Speaker Change: It seems like a very small focus, but we wanted to get your thoughts.

Speaker Change: Yeah, so I appreciate the question. I think you are right to perceive CRS without nasal polyps as a very, very substantial opportunity. Just to remind everybody, this is a patient population in the U.S. alone that numbers more than 26 million people currently without anything approved to treat it.

Speaker Change: Now, when we approach a disease state of that magnitude, we look for the sickest patients and we look for our medicine to have the most material impact on them. And in that group, we sort of focus on for our initial foray. We've talked about how that...

Speaker Change: is an incidence rate of about 400,000 patients a year. So not a prevalence, but an incidence. That's that number of patients coming in that are broadly defined as being eligible for surgery or having had repeat surgeries at a severity point that would justify the use of this medicine. It may get bigger than that, but I would just start there to sort of understand the broad opportunity that this market would represent. And next year, we're gonna have a very clear understanding of whether our drug is gonna be impactful on these patients with the readout of the phase two study.

Speaker Change: So, I think this is, you're going to hear a lot more about this indication once we know our ability to impact it, and we understand the profile of patients within the study, and the nuances of what the medicine does.

Speaker Change: Remember that we're testing both 10 and 40 milligrams in this study. So that's also a distinction from what we did in bronchiectasis where we had 10 and 25. Overall, super excited about that program and a lot more to come in terms of specificity.

Speaker Change: Oh, and one quick, thanks so much, and one quick follow-up. For Brenzocatib and bronchieftasis, can you confirm if both doses are gonna be filed or how, what can you share?

Speaker Change: Yeah, so our...

Speaker Change: Intention is to file the data from both doses. As we've talked about before, there's some very interesting details in the 25 milligram secondary endpoints that we find and other KOLs have found particularly compelling.

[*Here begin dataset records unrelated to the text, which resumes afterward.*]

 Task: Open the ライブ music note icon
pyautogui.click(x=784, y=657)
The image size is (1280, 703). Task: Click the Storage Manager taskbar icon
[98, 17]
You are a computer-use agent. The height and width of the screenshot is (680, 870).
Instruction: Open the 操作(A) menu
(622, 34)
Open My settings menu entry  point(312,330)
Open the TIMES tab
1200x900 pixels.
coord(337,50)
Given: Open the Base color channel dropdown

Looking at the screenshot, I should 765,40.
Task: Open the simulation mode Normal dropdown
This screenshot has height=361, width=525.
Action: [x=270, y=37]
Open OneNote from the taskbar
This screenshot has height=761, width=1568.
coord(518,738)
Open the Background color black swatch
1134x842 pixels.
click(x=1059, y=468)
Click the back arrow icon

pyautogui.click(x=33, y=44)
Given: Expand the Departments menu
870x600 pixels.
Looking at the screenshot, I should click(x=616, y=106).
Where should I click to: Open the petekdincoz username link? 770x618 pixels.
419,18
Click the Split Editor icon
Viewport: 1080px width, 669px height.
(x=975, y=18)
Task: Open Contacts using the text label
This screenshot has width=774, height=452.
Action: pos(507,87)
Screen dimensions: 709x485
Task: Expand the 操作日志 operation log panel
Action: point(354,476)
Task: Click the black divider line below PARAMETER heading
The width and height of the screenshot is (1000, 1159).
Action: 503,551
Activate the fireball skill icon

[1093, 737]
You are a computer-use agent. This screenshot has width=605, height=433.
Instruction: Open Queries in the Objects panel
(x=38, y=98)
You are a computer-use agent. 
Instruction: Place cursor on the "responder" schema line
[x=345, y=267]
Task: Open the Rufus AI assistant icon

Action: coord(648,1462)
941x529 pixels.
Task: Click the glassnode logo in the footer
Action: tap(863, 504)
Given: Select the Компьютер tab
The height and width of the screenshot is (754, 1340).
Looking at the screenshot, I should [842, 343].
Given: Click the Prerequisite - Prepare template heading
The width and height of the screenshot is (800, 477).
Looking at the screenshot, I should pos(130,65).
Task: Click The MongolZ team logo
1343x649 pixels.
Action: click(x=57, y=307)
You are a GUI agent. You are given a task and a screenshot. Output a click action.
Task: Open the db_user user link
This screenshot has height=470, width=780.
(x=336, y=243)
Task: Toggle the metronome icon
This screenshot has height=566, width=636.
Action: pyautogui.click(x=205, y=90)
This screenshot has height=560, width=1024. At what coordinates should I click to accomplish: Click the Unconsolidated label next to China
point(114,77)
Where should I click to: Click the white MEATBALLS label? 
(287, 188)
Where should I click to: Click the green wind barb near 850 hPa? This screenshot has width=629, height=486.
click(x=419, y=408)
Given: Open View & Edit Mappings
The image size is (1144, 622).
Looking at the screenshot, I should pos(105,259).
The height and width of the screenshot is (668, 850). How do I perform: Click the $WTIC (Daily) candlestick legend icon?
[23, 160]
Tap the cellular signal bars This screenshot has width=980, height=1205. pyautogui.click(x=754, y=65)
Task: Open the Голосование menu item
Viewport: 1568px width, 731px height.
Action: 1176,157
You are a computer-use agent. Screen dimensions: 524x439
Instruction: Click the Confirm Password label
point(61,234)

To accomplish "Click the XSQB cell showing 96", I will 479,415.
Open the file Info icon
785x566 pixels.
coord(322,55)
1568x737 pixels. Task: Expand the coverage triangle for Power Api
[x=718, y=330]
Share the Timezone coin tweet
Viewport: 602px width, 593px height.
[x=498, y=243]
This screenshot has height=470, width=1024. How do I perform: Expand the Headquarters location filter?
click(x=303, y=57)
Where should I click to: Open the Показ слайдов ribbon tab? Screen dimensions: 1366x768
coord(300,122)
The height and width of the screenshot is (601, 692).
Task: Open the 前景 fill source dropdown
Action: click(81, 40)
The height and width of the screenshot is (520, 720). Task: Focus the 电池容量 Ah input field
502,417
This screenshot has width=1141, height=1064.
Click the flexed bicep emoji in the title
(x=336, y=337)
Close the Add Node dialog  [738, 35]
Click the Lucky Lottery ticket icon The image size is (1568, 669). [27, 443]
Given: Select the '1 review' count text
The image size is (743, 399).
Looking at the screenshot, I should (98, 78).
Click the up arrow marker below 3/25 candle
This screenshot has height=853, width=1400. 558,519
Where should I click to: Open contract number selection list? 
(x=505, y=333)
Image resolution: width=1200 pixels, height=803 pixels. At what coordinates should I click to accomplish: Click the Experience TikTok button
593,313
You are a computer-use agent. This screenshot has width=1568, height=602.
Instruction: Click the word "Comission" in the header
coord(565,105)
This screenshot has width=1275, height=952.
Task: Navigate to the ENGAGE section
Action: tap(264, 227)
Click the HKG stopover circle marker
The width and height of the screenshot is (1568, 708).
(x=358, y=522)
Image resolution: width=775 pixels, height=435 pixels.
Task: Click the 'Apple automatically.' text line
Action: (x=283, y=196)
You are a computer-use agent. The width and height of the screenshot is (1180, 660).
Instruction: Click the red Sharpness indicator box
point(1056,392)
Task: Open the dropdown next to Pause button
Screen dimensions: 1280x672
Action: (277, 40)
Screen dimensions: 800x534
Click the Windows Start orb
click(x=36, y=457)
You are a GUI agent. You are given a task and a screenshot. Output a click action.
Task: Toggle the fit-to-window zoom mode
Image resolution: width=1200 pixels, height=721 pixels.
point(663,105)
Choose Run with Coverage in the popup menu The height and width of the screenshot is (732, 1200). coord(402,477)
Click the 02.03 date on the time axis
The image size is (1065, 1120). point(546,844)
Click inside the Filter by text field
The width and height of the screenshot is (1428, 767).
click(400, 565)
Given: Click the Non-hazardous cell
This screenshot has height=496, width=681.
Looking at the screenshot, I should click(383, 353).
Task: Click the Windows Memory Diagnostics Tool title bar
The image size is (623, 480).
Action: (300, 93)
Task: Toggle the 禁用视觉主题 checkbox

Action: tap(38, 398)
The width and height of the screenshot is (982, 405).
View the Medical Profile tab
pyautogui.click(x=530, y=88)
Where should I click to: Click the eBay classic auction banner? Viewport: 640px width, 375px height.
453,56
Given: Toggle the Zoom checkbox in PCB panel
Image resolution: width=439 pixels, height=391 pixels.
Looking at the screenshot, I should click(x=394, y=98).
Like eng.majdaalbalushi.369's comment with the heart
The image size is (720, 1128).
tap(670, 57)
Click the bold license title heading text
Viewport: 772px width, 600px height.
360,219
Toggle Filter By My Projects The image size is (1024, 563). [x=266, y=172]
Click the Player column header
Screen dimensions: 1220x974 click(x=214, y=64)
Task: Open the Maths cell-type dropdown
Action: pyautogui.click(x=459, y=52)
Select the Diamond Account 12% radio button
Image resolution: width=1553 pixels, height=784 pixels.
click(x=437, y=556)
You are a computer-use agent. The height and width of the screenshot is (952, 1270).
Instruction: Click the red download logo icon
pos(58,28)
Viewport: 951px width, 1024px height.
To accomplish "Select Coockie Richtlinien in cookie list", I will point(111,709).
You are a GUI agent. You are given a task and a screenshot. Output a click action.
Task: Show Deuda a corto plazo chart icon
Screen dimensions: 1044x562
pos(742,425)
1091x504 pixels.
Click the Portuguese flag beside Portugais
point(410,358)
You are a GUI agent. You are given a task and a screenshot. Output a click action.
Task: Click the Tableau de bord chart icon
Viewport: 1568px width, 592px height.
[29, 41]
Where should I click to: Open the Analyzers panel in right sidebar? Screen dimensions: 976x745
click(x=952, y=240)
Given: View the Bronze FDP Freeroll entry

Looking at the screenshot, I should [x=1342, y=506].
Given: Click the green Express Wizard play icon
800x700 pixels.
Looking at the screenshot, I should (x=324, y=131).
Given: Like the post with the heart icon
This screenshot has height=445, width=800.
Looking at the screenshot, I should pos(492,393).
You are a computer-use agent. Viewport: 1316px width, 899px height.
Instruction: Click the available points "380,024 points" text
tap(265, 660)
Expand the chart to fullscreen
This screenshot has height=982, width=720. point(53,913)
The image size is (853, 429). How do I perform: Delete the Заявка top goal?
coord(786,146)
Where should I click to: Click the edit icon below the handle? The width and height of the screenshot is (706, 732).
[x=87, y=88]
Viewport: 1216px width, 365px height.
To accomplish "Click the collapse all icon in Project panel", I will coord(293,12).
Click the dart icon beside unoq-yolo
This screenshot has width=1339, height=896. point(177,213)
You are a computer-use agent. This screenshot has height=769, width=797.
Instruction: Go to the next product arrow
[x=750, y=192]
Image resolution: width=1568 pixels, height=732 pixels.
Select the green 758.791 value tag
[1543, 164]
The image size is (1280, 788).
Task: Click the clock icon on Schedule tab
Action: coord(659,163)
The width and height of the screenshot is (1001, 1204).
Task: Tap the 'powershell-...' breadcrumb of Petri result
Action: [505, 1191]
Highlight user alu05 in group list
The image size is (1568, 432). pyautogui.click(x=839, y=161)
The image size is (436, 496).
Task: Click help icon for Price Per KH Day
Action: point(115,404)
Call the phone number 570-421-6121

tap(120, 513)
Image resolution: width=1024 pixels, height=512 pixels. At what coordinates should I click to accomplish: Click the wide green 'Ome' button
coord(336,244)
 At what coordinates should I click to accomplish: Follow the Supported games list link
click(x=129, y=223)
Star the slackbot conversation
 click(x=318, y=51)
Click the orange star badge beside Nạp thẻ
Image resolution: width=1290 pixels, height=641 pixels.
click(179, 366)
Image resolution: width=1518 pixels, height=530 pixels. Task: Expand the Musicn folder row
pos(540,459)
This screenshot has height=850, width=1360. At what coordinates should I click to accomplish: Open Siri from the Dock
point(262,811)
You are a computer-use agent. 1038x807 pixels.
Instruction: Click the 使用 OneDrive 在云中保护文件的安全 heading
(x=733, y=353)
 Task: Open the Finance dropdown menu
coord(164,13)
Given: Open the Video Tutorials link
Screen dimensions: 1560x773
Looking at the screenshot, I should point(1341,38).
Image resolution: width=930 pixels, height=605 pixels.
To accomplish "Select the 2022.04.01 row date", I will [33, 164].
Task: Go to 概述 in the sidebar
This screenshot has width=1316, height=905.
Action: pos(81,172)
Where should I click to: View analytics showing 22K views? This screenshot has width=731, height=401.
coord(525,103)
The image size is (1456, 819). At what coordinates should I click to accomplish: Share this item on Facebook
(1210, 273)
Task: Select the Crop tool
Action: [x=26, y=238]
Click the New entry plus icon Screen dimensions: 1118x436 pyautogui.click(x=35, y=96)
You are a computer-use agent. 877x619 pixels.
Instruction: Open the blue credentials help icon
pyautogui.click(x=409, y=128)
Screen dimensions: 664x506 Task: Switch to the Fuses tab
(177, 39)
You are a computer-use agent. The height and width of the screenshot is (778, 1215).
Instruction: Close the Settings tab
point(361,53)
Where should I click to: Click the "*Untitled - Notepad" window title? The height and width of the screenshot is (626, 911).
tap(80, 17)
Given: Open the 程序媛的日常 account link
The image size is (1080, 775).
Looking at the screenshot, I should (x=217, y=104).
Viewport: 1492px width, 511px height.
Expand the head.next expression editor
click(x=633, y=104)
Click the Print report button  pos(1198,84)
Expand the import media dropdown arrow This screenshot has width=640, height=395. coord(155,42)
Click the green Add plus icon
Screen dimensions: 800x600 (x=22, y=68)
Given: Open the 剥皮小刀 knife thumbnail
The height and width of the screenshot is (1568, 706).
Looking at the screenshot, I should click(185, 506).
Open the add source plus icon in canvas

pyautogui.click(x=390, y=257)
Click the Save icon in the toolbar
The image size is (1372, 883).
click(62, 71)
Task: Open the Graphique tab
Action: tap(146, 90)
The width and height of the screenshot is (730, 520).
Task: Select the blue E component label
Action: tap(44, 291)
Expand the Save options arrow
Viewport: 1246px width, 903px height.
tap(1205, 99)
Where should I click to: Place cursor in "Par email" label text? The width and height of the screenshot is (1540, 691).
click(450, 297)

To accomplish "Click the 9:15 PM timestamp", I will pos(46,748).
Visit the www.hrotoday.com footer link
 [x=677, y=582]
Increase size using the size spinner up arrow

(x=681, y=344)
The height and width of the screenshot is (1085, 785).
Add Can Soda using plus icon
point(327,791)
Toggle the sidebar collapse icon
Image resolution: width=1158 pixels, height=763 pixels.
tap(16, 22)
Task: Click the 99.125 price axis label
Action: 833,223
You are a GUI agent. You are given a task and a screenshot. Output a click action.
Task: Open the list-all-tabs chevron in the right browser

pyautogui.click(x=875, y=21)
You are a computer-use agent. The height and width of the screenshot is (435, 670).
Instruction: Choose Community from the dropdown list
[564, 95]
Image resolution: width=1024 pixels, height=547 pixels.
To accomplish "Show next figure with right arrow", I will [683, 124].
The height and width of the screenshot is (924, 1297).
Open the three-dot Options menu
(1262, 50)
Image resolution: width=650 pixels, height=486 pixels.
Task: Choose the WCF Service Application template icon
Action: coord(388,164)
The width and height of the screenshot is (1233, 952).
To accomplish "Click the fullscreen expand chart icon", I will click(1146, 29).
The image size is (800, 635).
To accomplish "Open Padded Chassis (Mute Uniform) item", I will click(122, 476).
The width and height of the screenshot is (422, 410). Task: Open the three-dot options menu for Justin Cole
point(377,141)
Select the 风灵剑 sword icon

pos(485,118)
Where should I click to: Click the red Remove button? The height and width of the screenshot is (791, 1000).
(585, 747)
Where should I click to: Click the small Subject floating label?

But the ultimate decision about which dose to be selected or both doses to be selected is in the hands of the FDA based on the data that they will review. So we want to provide them all that data. The good news is...

Speaker Change: both doses work, both are compelling. So whatever the FDA's conclusion is, we'll be in a position to launch commercially and we'll have more information on that once we've heard from FDA.

Speaker Change: Great. Thank you so much.

Speaker Change: Your next question comes from the line of Jason Zemanski with Bank of America. Please go ahead.

Jason Zemanski: Good morning everyone. Congratulations on the quarter and the progress. Appreciate you taking our questions.

Jason Zemanski: Thanks for the color on Birch. Curious, what are you looking for in terms of efficacy, at least from the sinus total symptom score on the top line, to be encouraged about its activity in CRS?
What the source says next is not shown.